The use of cloud services for information storage, software platforms, and data sharing has become a common business staple. Evidence to this can be seen everywhere and even the Department of Defense is adopting cloud services. With the cloud services industry expected to see considerable growth over the coming years, the question for many organizations will not be if switching to the cloud is right, but rather when to implement a switch. Some organizations remain hesitant to adopt the cloud, seeing a logistical burden, software and security hassles, and cost concerns. But the return on investment (ROI) from money saved in areas such as housing, monitoring, and updating in-house servers and the increase in scalability and agility are worth a closer look.
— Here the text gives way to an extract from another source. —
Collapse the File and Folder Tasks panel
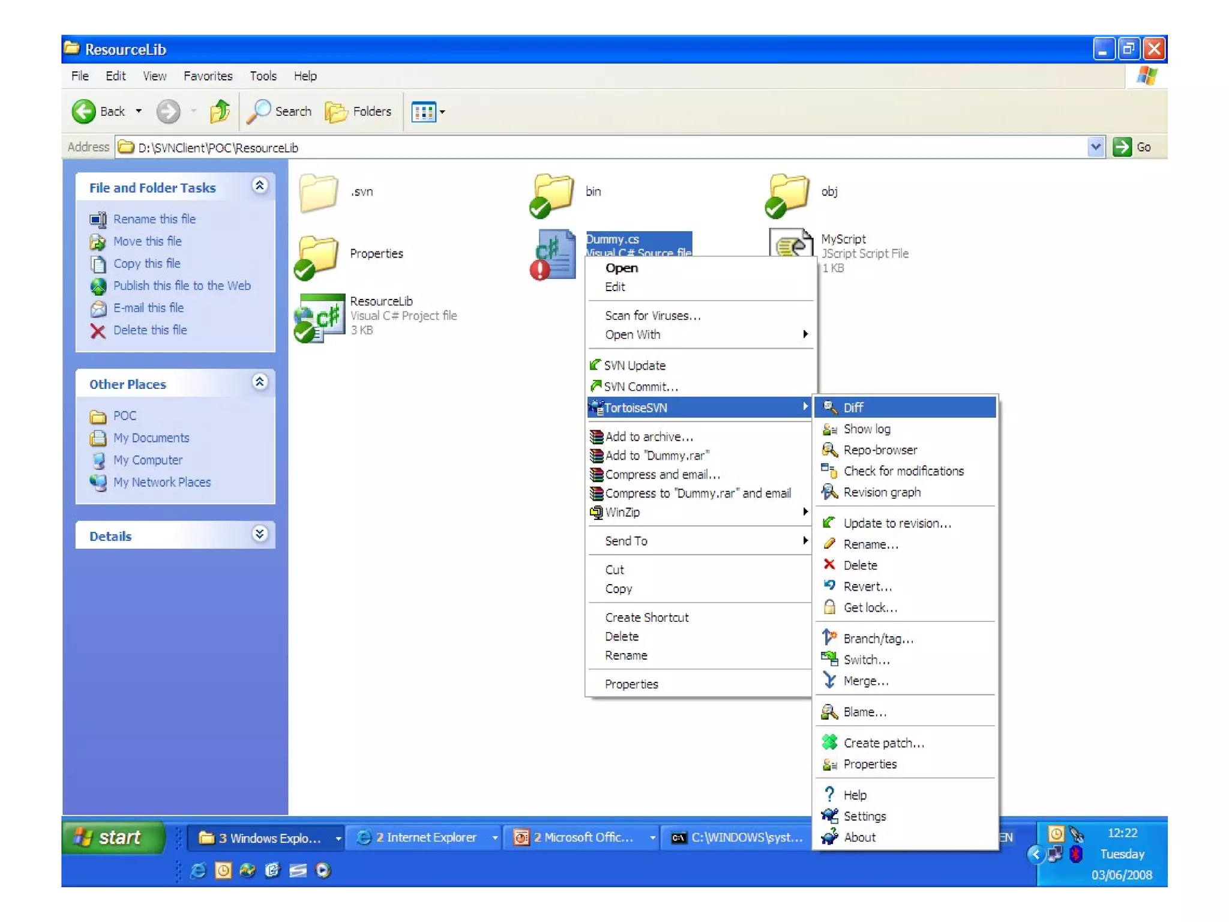Image resolution: width=1229 pixels, height=922 pixels. [259, 186]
Public, private, and hybrid cloud solutions offer varying levels of service. Privacy and security measures are in place for public cloud services, and this type of model is available and widely used by organizations and individuals alike. A second option can be found in the hybrid cloud. The hybrid model utilizes additional secure private cloud features to maintain privacy by keeping select file storage internally, but takes advantage of external services for less sensitive information. For organizations requiring the highest levels of security, the private cloud brings control over sensitive information and enables close monitoring by an internal IT department.
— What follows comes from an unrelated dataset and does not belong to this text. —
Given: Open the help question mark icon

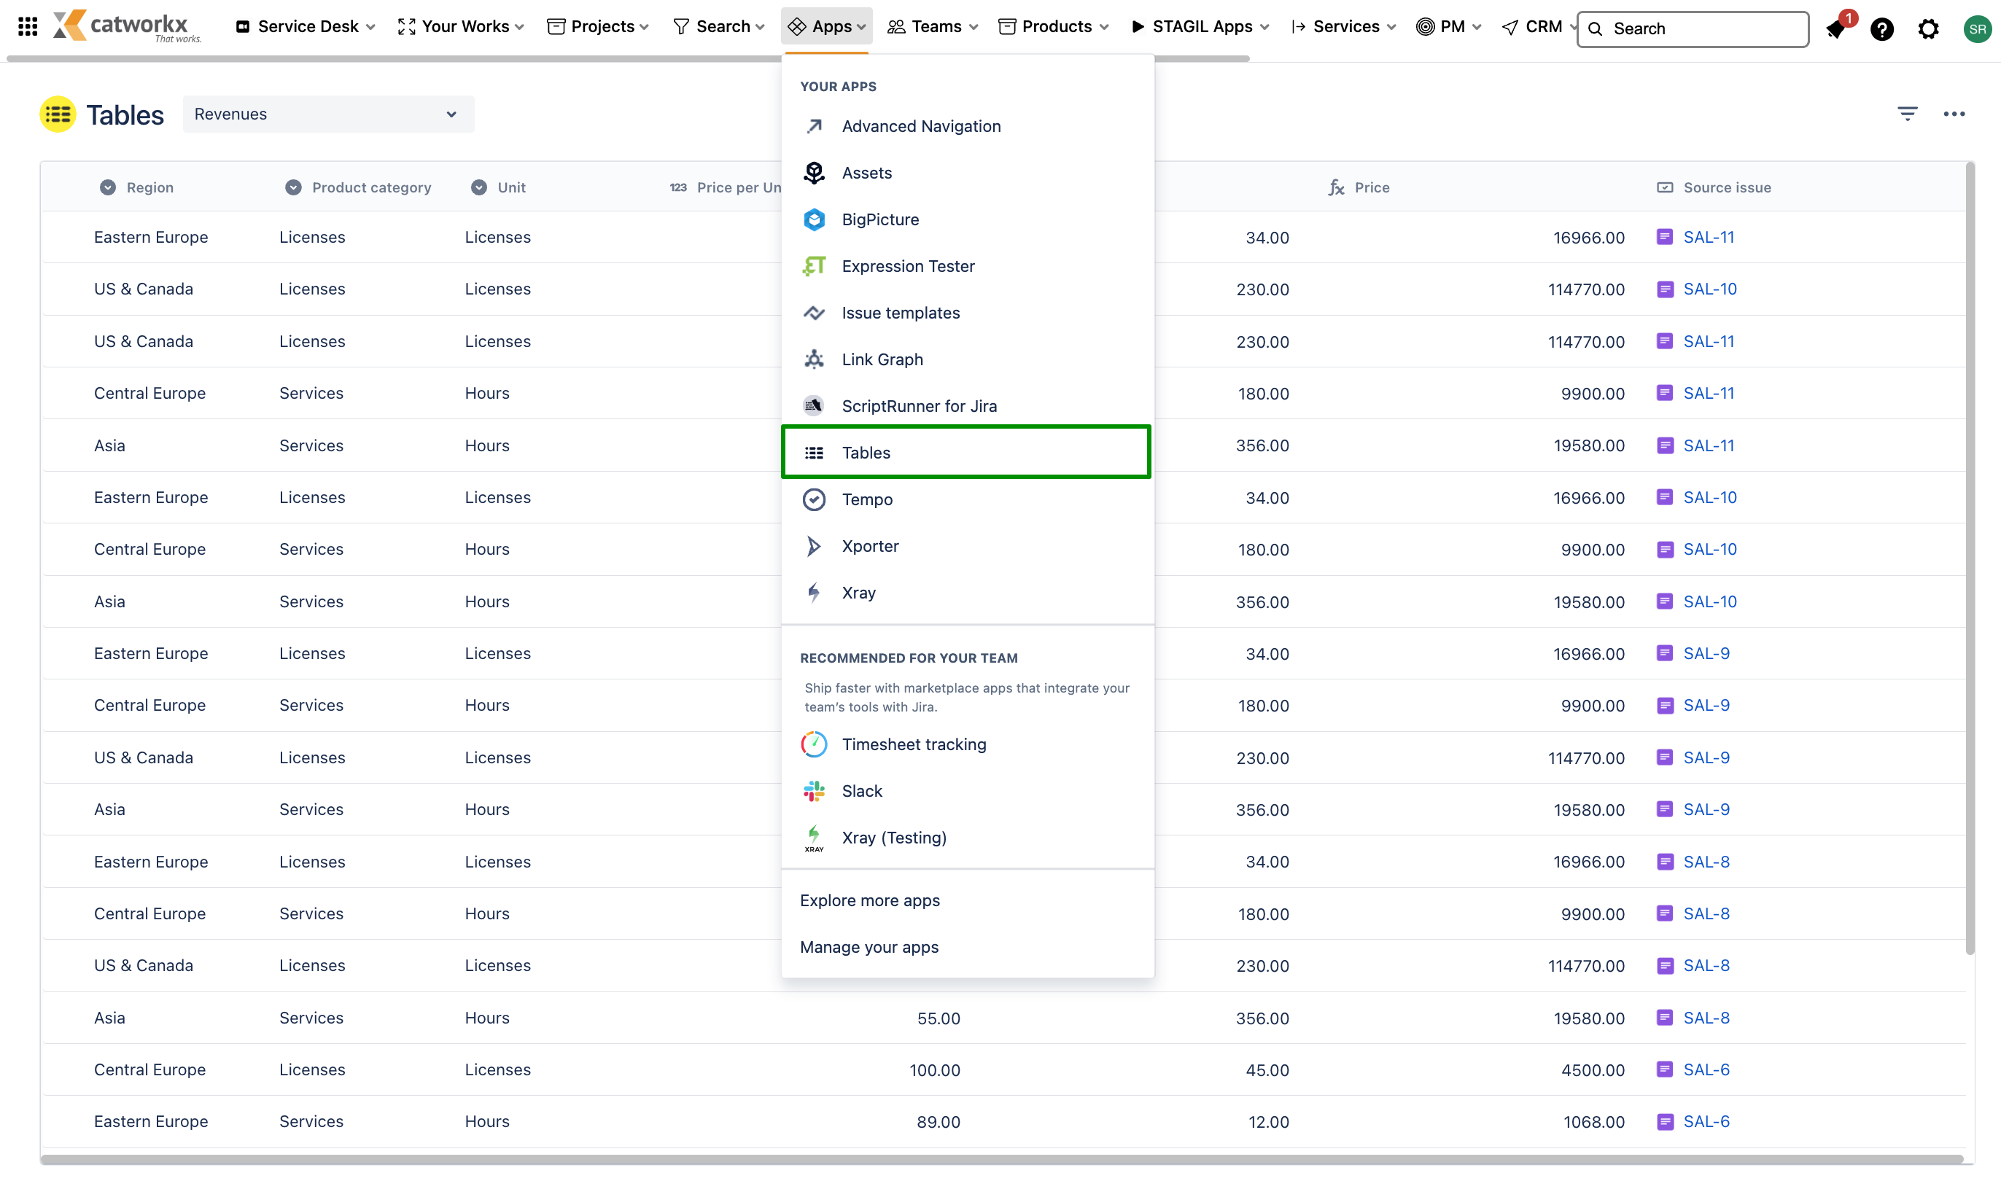Looking at the screenshot, I should point(1882,29).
The threat of hacking is a major concern for companies dealing in confidential or personal information. But while sensitive information may seem more at risk in a cloud, it is the reverse that is true. Cloud hosting companies invest considerably greater resources in security than smaller, private companies do. While there remains some hesitancy to believe this after recent hackings to personal customer information held by large companies using the cloud, the resulting ROI still makes it an attractive option. The security of the cloud is still to be trusted and the popularity of its use in business will become increasingly more common. The use of private clouds may proliferate given recent news on government monitoring of public cloud information. As we discussed recently this does not mean that all cloud services achieve regulatory compliance for standards such as HIPAA or PCI; it simply means that the level of security needed for an organization must be considered when assessing the level of security attainable.
Think “Investment,” not “Cost”
Transition costs can seem prohibitive for an organization with established internal servers and software. For organizations at a stage where upgrading hardware or software is in the near future, this may actually be the ideal time to invest in cloud implementation. By reducing or removing the need to house and maintain on-site hardware; server virtualization and hosting can offer considerable ROI, especially when implementation is undertaken at the right time in your technology’s lifecycle. In addition, virtualization greatly improves processor to storage utilization while reducing your support staff requirements.